When the animals died, they fell into anaerobic mud and were buried by the mud flowing from the rivers. They descended, these dead ammonites, belemnites and ichthyosaurs, deeper and deeper, until they turned to stone. They were three miles below the surface of the water, until Italy blindly crashed into southern Europe; the shock waves produced the Alps and, further north, raised the beds of the dead to the cliffs of the Jurassic Coast. Now, as the constant pounding of the waves hits the cliffs, the old fossils come loose. Children can chisel out a piece of rock and hold in their hand the remains of creatures that died eons before mankind existed. It is quite an extraordinary thing.
I drive out of Lyme Regis and over the folding valleys, to the charming, colorful cottages of Charmouth and back up the other side to see a large hill beating its chest, issuing a challenge. I check my map to confirm it’s Golden Cap – the highest point on the south coast. The climb is typical Southwest Coast Trail: strong breeze, stone path, steps braced with wood, fields lined with ferns. As I ascend, I pass through a herd of dozing cows, the wonderful view up the hill being totally ruined for them. It’s steep enough to steal your breath and hard enough on your feet on the way down to make them sing.

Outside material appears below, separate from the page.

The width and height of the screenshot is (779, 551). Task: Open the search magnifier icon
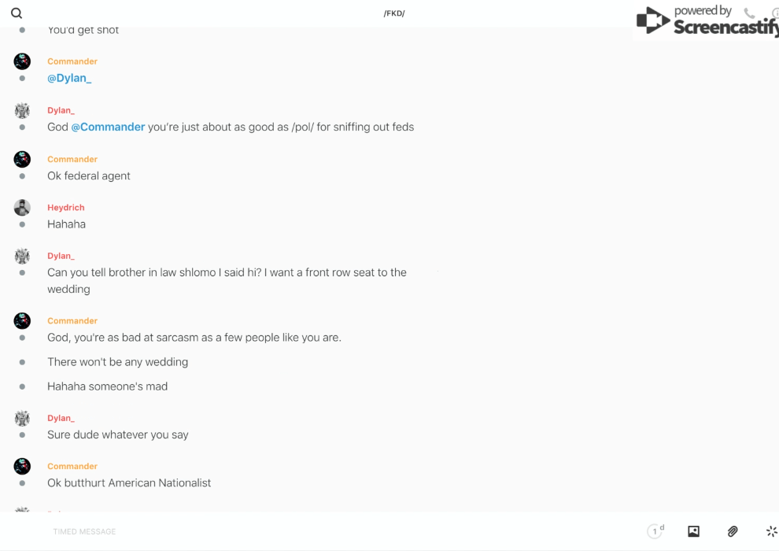[17, 13]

When I finally arrive in Seatown, I take off my boots, walk straight into the water and walk in the cold, watching the waves roll in from the flat horizon. I stand on the soft little pebbles, massaging them between my aching toes. After a minute or two of bliss, I go numb, turn around and walk a few yards to the pub for some more.
Google map of the route
Distance 14 miles
Time 7 hours
Total ascent 884 meters
Thank goodness the Anchor Inn is hard to get to. Golden Cap intimidates its share of visitors, and the narrow road down from Chideock quickly deteriorates. Without these guards, the place would be overrun. Surely no pub displays its location better. He simply basks at the mouth of a golden creek.
Amidst hungry walkers and happy families, friendly dogs and kids with salt in their hair, I ask for a table – they don’t take reservations in the summer months. “Are you okay to sit outside?” I am asked, quite redundantly. The terrace overlooks the water and I sit mesmerized until another waiter’s polite request surprises me. I get my bearings and order the local Palmers Gold, brewed on the road in Bridport since 1794. The man at the next table congratulates me on my choice and, after exchanging cheers, I understand why – it’s the perfect beer after a long walk, a sweet and rich reward.
The same man offers me to choose the plowman for lunch. He’s had it every year since he started coming here five years ago. But, as a vegetable, I choose the aubergine and hummus baguette. It’s excellent too – fresh and filling. If I return, I might try the Pizzeria on the Cobbles: the pub’s old boathouse has been redone as the Seatown Slice for those who can’t fit inside.
After eating, I hop onto the sloping cliff garden benches for another Palmers. A beer garden in London can mean metal tables and chairs in a car park. Here, foxtail dances in the breeze, clouds tickle the tip of Cap d’Or, the waves stun with calm. As I empty my pint, I check my phone and realize I missed the Chideock bus. I’ve never been so happy to waste an hour.
Each room at the Anchor Inn has a king-size bed, a private bathroom and a sea view. But book well in advance: there are only three. If you’re unlucky, there’s the Golden Cap Holiday Park, less than a minute’s walk away, with caravans, lodges and the like.